DIRECTIONS :: Take the entries that follow and return only the lines from the one with "709x571 pixels. How" through the final line, leaving every picture behind.

─── INPUT

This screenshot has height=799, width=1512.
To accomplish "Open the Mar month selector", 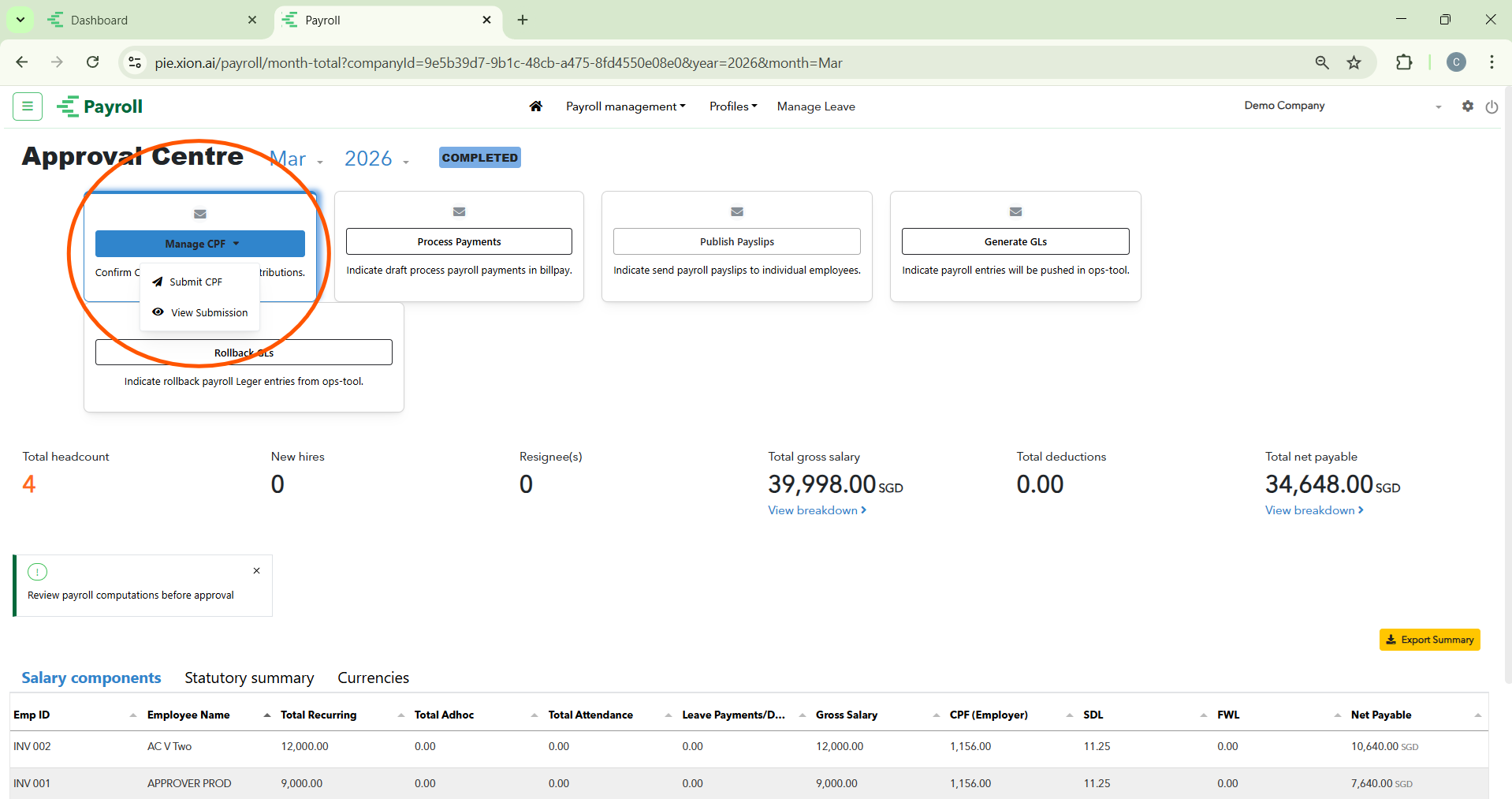I will 296,159.
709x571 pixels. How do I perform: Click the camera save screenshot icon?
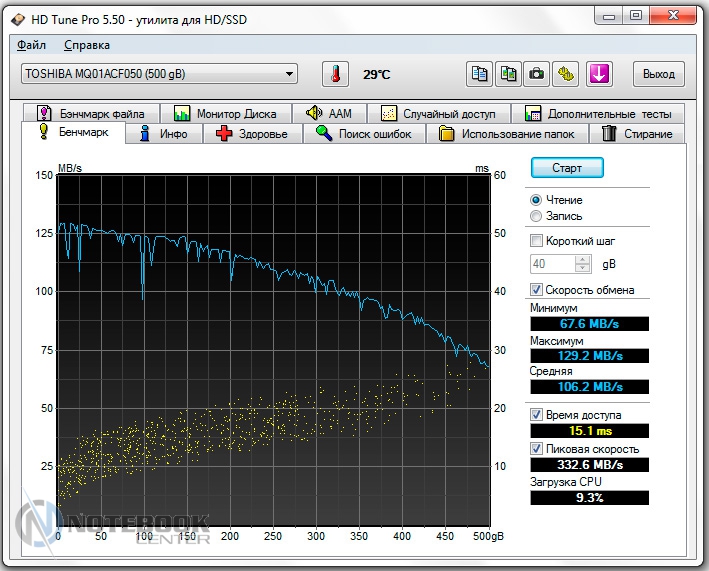[x=537, y=74]
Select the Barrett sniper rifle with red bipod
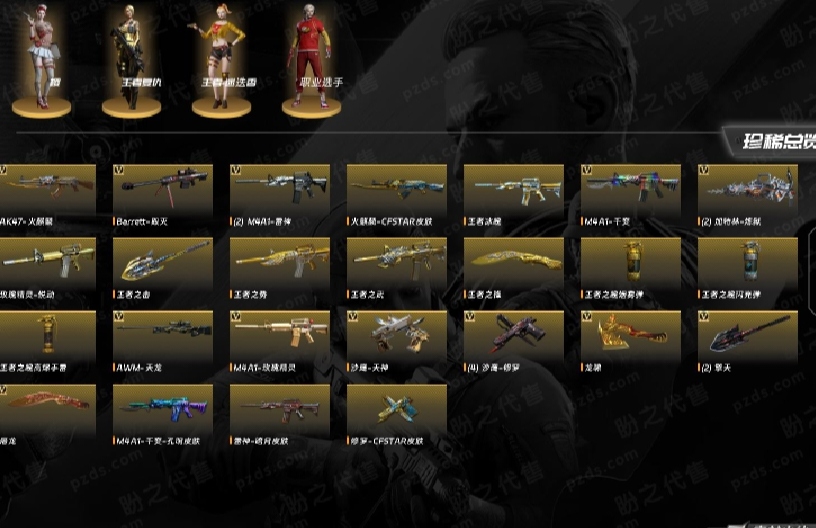This screenshot has width=816, height=528. (163, 195)
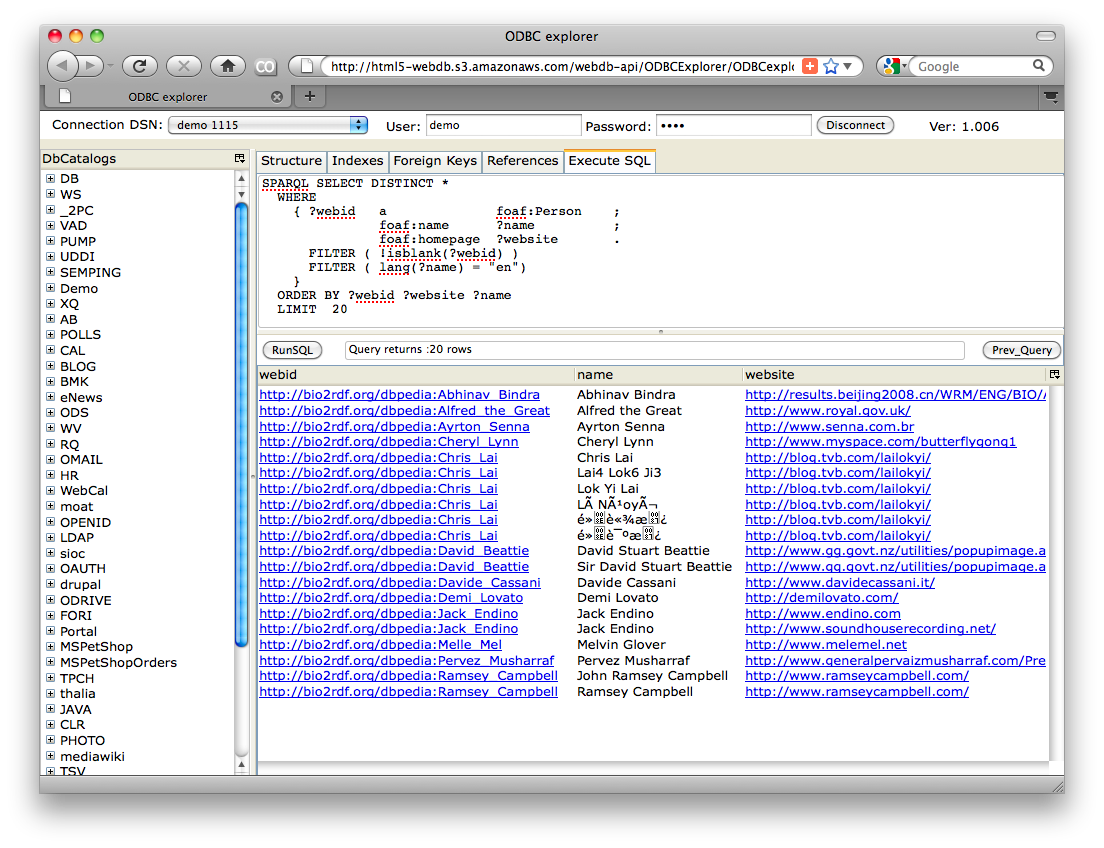Click the browser reload button

(x=140, y=66)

──────

ANSWER TO THIS PROBLEM ::
709x571 pixels. How do I perform: Click the camera save screenshot icon?
[x=537, y=74]
Select the Barrett sniper rifle with red bipod
This screenshot has width=816, height=528. (163, 195)
Click the browser reload button

(x=140, y=66)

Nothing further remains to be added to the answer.